*TASK PROMPT*
Read the listing and extract each line that includes the word "agent".

DATA RECORDS START

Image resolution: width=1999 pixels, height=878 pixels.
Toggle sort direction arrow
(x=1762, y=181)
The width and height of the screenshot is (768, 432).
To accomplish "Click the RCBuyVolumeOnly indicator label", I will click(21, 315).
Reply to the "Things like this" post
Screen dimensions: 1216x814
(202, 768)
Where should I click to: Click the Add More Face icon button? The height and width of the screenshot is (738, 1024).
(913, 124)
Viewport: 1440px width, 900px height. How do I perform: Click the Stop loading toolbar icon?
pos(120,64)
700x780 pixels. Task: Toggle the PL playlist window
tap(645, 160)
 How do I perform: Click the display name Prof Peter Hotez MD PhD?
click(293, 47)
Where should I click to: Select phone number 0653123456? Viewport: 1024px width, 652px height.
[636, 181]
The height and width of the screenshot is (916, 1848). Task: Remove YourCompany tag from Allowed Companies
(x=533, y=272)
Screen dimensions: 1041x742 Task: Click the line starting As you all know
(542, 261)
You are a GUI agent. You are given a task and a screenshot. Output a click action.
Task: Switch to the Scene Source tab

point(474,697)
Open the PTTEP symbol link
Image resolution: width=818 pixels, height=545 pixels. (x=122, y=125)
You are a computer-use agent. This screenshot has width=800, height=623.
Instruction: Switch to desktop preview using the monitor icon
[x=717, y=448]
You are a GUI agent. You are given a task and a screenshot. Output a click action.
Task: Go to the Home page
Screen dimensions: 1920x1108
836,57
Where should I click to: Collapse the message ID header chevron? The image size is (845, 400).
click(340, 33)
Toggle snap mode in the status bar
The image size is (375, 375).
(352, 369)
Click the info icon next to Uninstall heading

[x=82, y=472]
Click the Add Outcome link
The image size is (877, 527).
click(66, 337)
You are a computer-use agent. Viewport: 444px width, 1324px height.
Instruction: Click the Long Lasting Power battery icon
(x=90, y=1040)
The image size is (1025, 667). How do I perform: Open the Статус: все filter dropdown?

DATA RECORDS END

*SOLVED EXERCISE*
You are a GUI agent. You are given a task and a screenshot. Output a click action.
You are a computer-use agent. This screenshot has width=800, height=623.
You are a GUI agent. You are given a task and a screenshot. Output a click action.
You are a computer-use agent. Viewport: 444px width, 1324px height.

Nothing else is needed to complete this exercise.